Setting `policies_to_train` on a per-episode granularity

MCW_Lad · September 24, 2025, 3:32am

High: Completely blocks me.

2. Environment:

Ray version: 2.49.1
Python version: 3.12.11
OS: Ubuntu

Hello, all. I’ve been working on a high-fidelity implementation of AlphaStar’s league algorithm within RLlib, and I think I’ve gotten pretty close, reconciling the differences between the paper and the released pseudocode, and accounting for the eccentricities of applying their algorithm to my target environment, which has a high enough draw rate that I had to change the PFSP implementation a bit to compensate. However, I think I’ve hit a roadblock in terms of infrastructure:

AlphaStar, notably, differentiates the ‘student’ agent from the ‘teacher’ agent, when assigning matches. The main exploiter will target the main agent the majority of the time, but the results of these matches are used only to optimize the exploiter, whereas main is only updated when it specifically looks for a challenging exploiter. This ensures that poorly-performing exploiters do not constitute a disproportionate share of the main agent’s training data. If this measure were not taken, it would lead to training collapse, as seen in my current results (shown below).^[1]

As the exploiter falls behind with no means of catching up, main is increasingly incentivized to pursue suboptimal strategies that exploit its failings but leave it vulnerable to stronger opponents.

Ideally, I would like to be able to specify in my agent_to_module_mapping_fn that agent_to_train should update its weights after the episode, whereas its opponent, even if it is included in policies_to_train, should not be updated. I expect that my solution will have to be a little hacky to deal with such an unconventional ask, but I feel like there must be a preferred way to do this, which is more elegant than its alternatives. Any advice would be greatly appreciated.

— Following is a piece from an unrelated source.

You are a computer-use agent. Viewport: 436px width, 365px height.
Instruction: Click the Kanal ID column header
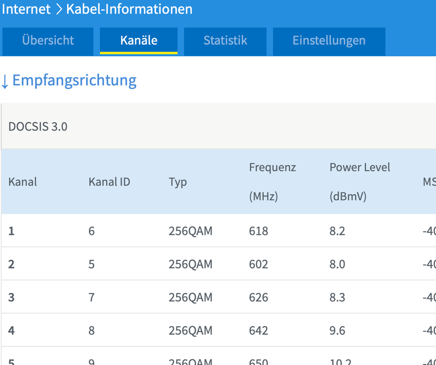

def atm_fn(agent_id, episode, **kwargs):
    eid = hash(episode.id_)
    rng = np.random.default_rng(seed=abs(eid))
    r1 = rng.random()
    # The learning agent this episode is 'for', distributed evenly b/t agents
    agent_to_train = "main" if (r1 < 1/3) else "main_exploiter" if (r1 < 2/3) else "league_exploiter"
    if (eid % 2 == 0) != (agent_id==1):
      return agent_to_train
    # Select an opponent.
    if (agent_to_train=="main"): # opponents for main
      rand = rng.random()
      if (rand < .35): # 35% self play
        return "main"
      elif (rand < .85): # 50% PFSP (any other agent)
        valid_options = filter(lambda s: s!='main', agent_names)
      else: # 15% any agent with > 70% WR against main, or SP if none
        valid_options =list(filter(lambda s: wr[s]['main'] > 0.7, agent_names))
        if (len(valid_options)==0):
          return "main"
    elif (agent_to_train=="main_exploiter"): # opponents for ME
      wr_thresh_me = wr["main"]["main_exploiter"] / 9 # w/w+l >= 10%
      if (wr["main_exploiter"]["main"] > wr_thresh_me and rng.random() > .5):
        return "main" # 50% play versus main, if it's doing well
      # Otherwise PFSP against main's past copies
      valid_options = filter(lambda s: s[:6] == 'main_v', agent_names)
    else: # opponents for LE (all past players; fig 1)
      valid_options = filter(lambda s: '_v' in s, agent_names)
    # Run PFSP on our options
    valid_options = filter(lambda s: s not in just_added, valid_options)
    return pfsp(agent_to_train, list(valid_options), wr, rng)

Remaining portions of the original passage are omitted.